Stored data:
***

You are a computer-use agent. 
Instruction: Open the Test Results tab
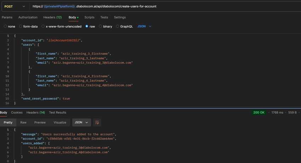(x=57, y=112)
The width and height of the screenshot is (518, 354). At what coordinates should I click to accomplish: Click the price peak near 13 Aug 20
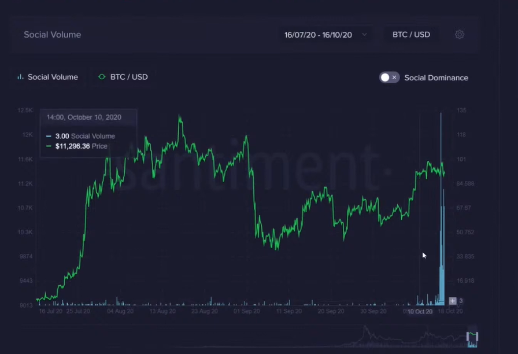[x=180, y=117]
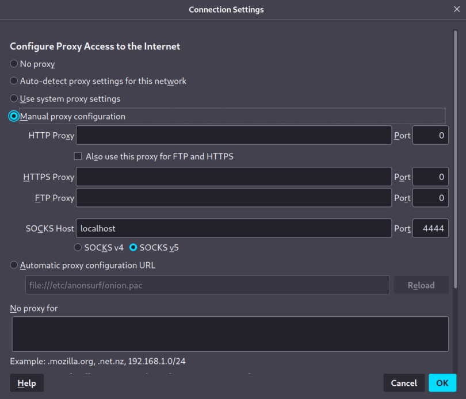Cancel the Connection Settings dialog

coord(404,382)
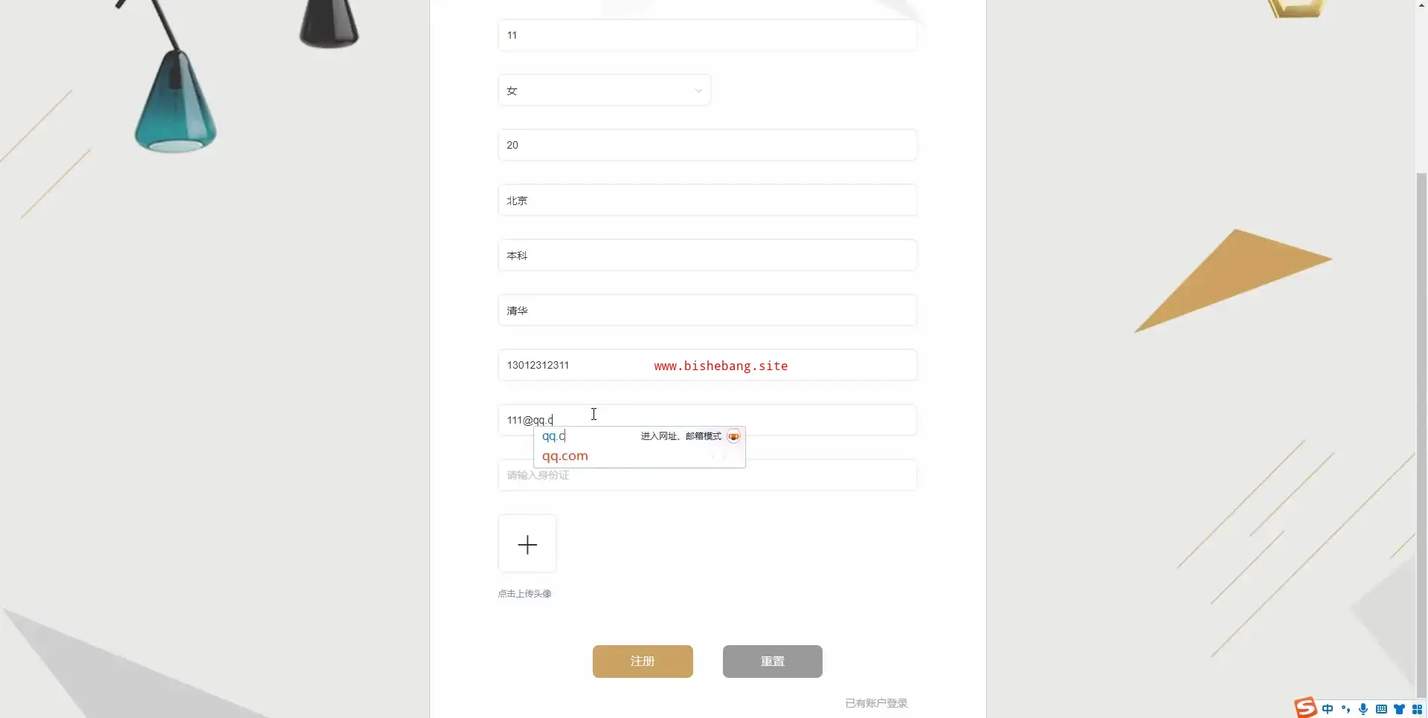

***

• [Your instructions]:
The result should be the same data as above, line for line, with the pictures gone.

• [Written response]:
You are a computer-use agent. 
Instruction: Open the Test Results tab
(x=57, y=112)
The width and height of the screenshot is (518, 354). At what coordinates should I click to accomplish: Click the price peak near 13 Aug 20
[x=180, y=117]
Cancel the Connection Settings dialog

coord(404,382)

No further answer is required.